Vu les dernières conclusions notifiées par RPVA le 25 janvier 2022, dans lesquelles la SARL OCEAN, intimée, demande à la cour de :

- juger périmée l'instance, juger l'instance éteinte,

Subsidiairement,

- confirmer la décision entreprise dans l'ensemble de ses dispositions,

En toutes hypothèses,

- condamner M. [S] aux entiers dépens ainsi qu'au paiement d'une indemnité procédurale de 1200 euros.

A l'appui de ses prétentions, la SARL OCEAN soutient que :

- L'instance est périmée, compte tenu de l'absence de diligences des parties entre l'ordonnance du 18 octobre 2018 et la signification des conclusions récapitulatives de M. [S] en date du 23 novembre 2021.

- Concernant la faute grave, M. [S] dont plusieurs fautes sont démontrées, s'est notamment livré à du harcèlement sur une autre salariée, lorsqu'elle était sa binôme mais également après qu'ils ont été séparés.

- En vertu de son obligation de sécurité, l'employeur a donc dû protéger la salariée victime en licenciant le salarié harceleur.

- Les faits ne sont pas atteints par la prescription, compte tenu de la chronologie de la procédure de licenciement.

La clôture a été prononcée par ordonnance du 8 septembre 2022.

Conformément aux dispositions de l'article 455 du code de procédure civile, pour un plus ample exposé des faits, prétentions et moyens des parties, il est renvoyé aux dernières conclusions susvisées.

MOTIFS DE LA DECISION :

Sur la péremption de l'instance :

Conformément aux dispositions de l'article 789 du code de procédure civile, dans sa version issue du décret du 11 décembre 2019, « lorsque la demande est présentée postérieurement à sa désignation, le juge de la mise en état est, jusqu'à son dessaisissement, seul compétent, à l'exclusion de toute autre formation du tribunal, notamment pour 1°) statuer sur les exceptions de procédure, les demandes formées en application de l'article 47 et les incidents mettant fin à l'instance.
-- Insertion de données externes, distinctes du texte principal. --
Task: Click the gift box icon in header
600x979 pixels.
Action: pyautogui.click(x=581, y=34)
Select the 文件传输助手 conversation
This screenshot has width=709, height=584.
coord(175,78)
Les parties ne sont, dès lors, plus recevables à soulever ces exceptions et incidents ultérieurement à moins qu'ils ne surviennent ou soient révélés postérieurement au dessaisissement du juge. (') 6° Statuer sur les fins de non-recevoir.(...) ».

Il résulte, en outre, de l'article 55 du décret du 11 décembre 2019 que « I. ' Le présent décret entre en vigueur le 1er janvier 2020. Il est applicable aux instances en cours à cette date.
II. ' Par dérogation au I, les dispositions des articles 3 s'appliquent aux instances introduites devant les juridictions du premier degré à compter du 1er janvier 2020. Les dispositions des articles 5 à 11, ainsi que les dispositions des articles 750 à 759 du code de procédure civile, du 6° de son article 789 et de ses articles 818 et 839, dans leur rédaction résultant du présent décret, sont applicables aux instances introduites à compter du 1er janvier 2020.
III. ' Par dérogation au II, jusqu'au 1er septembre 2020, dans les procédures soumises, au 31 décembre 2019, à la procédure écrite ordinaire, la saisine par assignation de la juridiction et la distribution de l'affaire demeurent soumises aux dispositions des articles 56, 752, 757, et 758 du code de procédure civile dans leur rédaction antérieure au présent décret (...) ».

Les incidents mettant fin à l'instance visés par le 1°) de l'article 789 précité sont ceux mentionnés aux articles 384 et 385 du code de procédure civile comprenant notamment la péremption de l'instance et n'incluent pas les fins de non-recevoir lesquelles concernent exclusivement en application de l'article 122 du code de procédure civile le défaut de droit d'agir c'est à dire le défaut de qualité, le défaut d'intérêt, la prescription, le délai préfix et la chose jugée.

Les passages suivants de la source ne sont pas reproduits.